In the middle of the interview, not long after the references to Williams personal popularity came a discussion of the seal hunt. Shelagh played a clip from Williams' appearance on Larry King Live some months, framing the whole thing as Williams not being afraid of anyone, even one of the musical idols of his youth.
Williams made the
news on
Thursday for his comments that he would like to ban the hakapik from the hunt because the hooked club - used for killing seals - looks bad in pictures.
Because it looks bad.
If anyone is looking for the one word that describes Danny Williams' overwhelming obsession, it is "image".
The hakapik is to be banned because it looks bad, because it allows anti-seal hunt protesters to get visuals for their campaign. The substance of the issue is irrelevant.
Image is everything.
Never mind even that in this instance, the issue of the seal hunt and anti-seal hunt protesters is far from being the most serious issue affecting the province and people of Newfoundland and Labrador. This was the bit that drew the most specific comments and Williams' one concrete suggest that generated news coverage.
Get rid of the clubs because it doesn't look good.

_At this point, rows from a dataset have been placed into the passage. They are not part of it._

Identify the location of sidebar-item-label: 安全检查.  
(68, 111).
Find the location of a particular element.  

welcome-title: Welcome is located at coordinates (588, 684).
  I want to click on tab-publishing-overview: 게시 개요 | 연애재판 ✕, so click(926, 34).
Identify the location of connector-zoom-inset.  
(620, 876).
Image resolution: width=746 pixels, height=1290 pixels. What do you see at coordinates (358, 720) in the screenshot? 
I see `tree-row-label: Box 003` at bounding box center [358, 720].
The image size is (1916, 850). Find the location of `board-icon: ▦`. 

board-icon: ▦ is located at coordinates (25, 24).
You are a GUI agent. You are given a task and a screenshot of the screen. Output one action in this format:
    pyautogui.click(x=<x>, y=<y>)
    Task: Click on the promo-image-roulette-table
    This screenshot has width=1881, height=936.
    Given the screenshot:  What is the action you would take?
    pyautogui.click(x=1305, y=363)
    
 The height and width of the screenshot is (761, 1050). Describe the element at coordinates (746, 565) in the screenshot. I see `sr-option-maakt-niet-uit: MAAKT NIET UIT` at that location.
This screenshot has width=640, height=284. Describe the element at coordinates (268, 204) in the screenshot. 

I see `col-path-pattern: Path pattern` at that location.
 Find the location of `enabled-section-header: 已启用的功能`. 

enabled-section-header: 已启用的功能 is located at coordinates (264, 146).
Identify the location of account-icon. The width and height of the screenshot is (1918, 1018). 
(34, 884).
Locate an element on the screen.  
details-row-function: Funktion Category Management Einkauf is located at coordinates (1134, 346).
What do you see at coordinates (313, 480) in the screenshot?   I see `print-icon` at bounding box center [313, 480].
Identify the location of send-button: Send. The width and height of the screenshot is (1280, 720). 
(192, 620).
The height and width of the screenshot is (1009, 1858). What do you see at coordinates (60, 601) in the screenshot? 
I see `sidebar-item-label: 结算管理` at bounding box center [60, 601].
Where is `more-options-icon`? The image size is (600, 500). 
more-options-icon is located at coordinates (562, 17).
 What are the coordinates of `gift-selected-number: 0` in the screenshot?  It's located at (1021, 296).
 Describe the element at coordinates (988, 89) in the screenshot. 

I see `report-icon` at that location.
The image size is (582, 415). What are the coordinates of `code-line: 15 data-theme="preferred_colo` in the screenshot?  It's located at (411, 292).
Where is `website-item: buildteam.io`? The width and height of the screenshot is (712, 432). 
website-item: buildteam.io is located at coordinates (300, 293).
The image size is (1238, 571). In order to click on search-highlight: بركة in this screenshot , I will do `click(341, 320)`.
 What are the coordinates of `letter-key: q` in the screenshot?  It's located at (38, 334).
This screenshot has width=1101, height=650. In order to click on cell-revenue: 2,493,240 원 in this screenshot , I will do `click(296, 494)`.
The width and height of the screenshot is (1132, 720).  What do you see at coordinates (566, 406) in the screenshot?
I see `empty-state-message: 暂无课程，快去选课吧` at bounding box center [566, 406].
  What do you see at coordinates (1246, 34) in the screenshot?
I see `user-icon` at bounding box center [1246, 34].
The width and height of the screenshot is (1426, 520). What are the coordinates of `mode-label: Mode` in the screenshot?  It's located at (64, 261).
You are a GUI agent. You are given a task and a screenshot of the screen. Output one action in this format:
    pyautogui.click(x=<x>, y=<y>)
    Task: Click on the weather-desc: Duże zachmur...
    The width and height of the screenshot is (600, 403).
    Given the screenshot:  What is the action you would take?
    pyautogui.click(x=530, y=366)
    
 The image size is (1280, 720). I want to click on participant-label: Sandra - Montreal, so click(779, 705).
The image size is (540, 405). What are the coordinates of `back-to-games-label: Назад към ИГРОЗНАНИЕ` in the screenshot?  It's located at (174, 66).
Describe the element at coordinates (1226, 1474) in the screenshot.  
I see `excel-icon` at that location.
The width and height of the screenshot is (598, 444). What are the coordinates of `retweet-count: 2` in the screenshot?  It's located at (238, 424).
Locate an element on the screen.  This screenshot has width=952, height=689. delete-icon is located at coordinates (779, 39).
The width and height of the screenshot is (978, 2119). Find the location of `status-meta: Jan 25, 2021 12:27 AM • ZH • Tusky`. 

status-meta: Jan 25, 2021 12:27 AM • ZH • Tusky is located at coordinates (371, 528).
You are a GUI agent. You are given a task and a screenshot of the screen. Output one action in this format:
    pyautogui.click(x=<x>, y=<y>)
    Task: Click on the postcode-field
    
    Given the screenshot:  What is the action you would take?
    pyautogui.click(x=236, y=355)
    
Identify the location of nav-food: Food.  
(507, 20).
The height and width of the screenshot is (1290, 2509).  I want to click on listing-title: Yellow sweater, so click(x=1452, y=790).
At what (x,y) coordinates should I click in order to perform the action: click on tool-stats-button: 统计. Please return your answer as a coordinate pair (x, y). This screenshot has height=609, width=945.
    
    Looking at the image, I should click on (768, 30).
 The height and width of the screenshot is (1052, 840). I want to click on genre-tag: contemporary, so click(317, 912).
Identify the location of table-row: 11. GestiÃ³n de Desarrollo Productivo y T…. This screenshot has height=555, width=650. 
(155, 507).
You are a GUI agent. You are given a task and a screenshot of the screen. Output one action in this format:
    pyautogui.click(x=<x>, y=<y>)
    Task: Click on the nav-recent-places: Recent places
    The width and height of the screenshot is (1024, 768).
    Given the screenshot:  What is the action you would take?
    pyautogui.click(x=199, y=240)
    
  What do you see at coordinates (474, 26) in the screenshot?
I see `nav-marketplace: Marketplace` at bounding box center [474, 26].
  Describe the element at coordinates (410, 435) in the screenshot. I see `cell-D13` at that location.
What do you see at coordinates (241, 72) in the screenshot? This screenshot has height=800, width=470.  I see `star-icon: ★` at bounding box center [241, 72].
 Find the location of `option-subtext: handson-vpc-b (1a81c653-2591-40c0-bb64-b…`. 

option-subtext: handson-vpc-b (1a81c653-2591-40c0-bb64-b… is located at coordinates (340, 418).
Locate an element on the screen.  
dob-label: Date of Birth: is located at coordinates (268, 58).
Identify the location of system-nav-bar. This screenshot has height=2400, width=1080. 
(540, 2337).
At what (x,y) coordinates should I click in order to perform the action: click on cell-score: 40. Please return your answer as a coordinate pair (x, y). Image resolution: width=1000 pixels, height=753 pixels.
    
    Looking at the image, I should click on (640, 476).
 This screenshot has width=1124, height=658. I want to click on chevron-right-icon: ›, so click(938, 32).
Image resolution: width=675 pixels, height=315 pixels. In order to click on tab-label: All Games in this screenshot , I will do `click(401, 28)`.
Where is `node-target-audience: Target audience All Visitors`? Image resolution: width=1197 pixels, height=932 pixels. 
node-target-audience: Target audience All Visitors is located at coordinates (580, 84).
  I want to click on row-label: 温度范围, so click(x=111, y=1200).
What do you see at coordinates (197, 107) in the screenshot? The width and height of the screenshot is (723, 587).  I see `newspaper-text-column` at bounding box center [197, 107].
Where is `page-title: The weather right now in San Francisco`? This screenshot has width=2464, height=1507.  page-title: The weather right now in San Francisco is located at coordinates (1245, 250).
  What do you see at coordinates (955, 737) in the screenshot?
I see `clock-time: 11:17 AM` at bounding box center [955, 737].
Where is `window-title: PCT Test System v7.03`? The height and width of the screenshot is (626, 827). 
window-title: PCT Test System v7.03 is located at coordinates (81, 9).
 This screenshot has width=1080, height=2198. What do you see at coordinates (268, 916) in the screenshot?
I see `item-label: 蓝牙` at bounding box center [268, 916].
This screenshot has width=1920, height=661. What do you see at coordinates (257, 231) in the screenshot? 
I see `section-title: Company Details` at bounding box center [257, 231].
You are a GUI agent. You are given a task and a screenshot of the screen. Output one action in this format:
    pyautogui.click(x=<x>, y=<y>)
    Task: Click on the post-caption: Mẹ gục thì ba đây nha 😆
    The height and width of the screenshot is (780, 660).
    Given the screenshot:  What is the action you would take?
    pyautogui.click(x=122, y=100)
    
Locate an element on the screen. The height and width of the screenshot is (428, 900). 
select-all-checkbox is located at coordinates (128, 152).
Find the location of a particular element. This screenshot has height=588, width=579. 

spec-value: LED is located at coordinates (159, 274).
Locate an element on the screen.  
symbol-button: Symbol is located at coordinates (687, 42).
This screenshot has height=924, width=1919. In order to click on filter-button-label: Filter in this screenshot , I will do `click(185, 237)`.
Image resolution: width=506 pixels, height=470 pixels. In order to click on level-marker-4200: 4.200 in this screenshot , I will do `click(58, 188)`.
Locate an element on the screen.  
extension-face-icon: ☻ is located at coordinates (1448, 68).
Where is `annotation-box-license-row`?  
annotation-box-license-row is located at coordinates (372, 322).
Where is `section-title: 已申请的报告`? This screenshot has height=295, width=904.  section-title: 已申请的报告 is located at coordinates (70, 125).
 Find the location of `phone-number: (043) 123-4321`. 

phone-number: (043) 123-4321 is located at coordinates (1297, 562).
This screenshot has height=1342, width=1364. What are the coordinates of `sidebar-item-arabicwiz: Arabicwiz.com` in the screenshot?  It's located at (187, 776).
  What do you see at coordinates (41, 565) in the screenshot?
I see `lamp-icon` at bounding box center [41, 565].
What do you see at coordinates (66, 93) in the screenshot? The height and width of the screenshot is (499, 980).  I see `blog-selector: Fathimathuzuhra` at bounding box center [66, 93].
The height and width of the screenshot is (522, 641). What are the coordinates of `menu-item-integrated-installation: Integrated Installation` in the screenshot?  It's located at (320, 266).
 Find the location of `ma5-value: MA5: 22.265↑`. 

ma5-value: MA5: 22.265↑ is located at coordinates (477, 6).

As Williams talked about working to help rural Newfoundland he said little beyond the tinny words generated from his publicity assistants. But bring up an annual event that has become - if nothing else - a way for B List has-been
actors to get their names and pictures on the tube and Williams is right there with an idea.
This is no accident, by the way. If Williams' publicist did not want him to talk of the seal hunt, she would have steered Rogers in another direction before booking the interview.
Williams
wanted to talk about seals.
And as a result, we should think carefully on what this means. Only three years ago, we elected Williams with his promise of "jobs, jobs, jobs".
Now he has chosen to join the group of what Rex Murphy aptly
described as "the endless file of soap-star intellects, preening starlets, sitcom revenants, small-screen action heroes and full-bore Hollywood poseurs who, over the years, have given an ounce of their time to drop by the ice-floes, park in front of a whitecoat, do the caring press conference and go back to whatever it was they were doing when they were not saving seals."
We might wonder the same thing.
What has Danny Williams been doing when he isn't saving sealers?
Perhaps lining up his next gig, a cable talk show called the Hide-away.
He'd be perfect for it.
Quite frankly, Danny certainly looks mahvelous.